* [Set exercise] Lay out the part of the material that opens with the line containing "Task: Click the help" and runs to the end of the material as a JSON list of strings, one per line, with blank lines omitted. Leave the pictures out of the answer.

--- Start of Data rows ---

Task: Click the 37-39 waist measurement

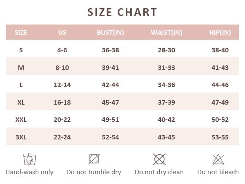Action: (166, 102)
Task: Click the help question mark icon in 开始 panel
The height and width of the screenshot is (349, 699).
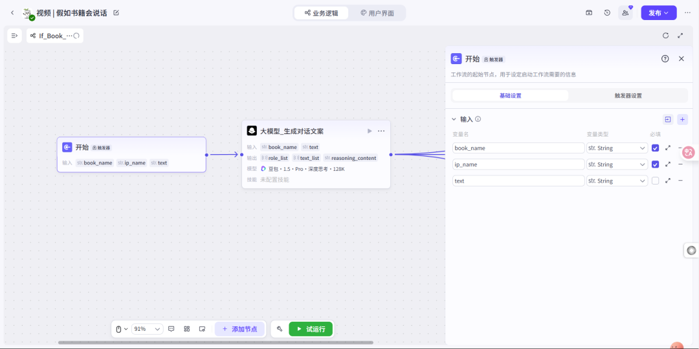Action: coord(665,59)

--- End of Data rows ---

* [The completed task]
[
  "Task: Click the help question mark icon in 开始 panel",
  "The height and width of the screenshot is (349, 699).",
  "Action: coord(665,59)"
]